Des dérogations existent
En cas de menace grave pour la sécurité nationale, menace réelle ou prévisible, la Cour accepte que l’interdiction de conservation généralisée et indifférenciée de données soit levée pour une durée limitée au strict nécessaire.
Pour lutter contre la criminalité grave, l’État peut conserver certaines données, liées à des catégories de personnes ou à des critères géographiques. Il peut conserver des adresses IP pour une durée limitée au strict nécessaire.
Pour lutter contre la criminalité en général, il peut conserver des données concernant l’identité civile des utilisateurs.

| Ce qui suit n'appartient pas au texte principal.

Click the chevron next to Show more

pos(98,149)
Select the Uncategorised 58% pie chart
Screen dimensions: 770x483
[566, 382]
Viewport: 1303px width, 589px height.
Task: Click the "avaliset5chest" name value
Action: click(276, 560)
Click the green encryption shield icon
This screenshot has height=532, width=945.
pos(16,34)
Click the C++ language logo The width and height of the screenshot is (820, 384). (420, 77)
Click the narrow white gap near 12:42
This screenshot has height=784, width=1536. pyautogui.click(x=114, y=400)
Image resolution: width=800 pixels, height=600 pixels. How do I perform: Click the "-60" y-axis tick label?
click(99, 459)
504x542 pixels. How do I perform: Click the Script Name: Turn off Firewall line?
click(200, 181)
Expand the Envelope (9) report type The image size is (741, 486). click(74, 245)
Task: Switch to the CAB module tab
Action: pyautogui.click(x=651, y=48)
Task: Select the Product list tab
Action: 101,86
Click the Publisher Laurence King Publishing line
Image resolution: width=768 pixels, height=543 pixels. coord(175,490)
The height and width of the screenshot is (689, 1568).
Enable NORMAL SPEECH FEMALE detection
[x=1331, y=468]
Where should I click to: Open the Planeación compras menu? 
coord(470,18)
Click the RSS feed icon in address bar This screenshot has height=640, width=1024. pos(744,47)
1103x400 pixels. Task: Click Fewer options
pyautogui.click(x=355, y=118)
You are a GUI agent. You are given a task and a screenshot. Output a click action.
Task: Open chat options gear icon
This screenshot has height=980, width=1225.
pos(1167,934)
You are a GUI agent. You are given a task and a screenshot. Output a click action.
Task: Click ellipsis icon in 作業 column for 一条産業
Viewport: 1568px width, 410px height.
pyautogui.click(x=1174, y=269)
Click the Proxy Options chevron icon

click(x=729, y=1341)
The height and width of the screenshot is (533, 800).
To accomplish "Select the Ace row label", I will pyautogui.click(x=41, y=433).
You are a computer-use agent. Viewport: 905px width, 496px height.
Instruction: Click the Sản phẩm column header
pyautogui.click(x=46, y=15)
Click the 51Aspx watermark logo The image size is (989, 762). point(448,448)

Quelle que soit la raison de conserver ces données, des garanties contre les abus doivent exister. Le non-respect des droits fondamentaux doit pouvoir être contrôlé par un juge ou une autorité administrative indépendante.

En Belgique
À la suite des décisions de la Cour de justice, la Cour constitutionnelle belge conclut, dans son arrêt n° 57/2021 du 22 avril 2021, que « l’obligation de conservation des données relatives aux communications électroniques doit être l’exception et non la règle ».
La loi belge actuelle imposant, au contraire de cette décision, une conservation généralisée de toutes les données de communication, la Cour constitutionnelle annule cette loi et invite le législateur à écrire un nouveau texte.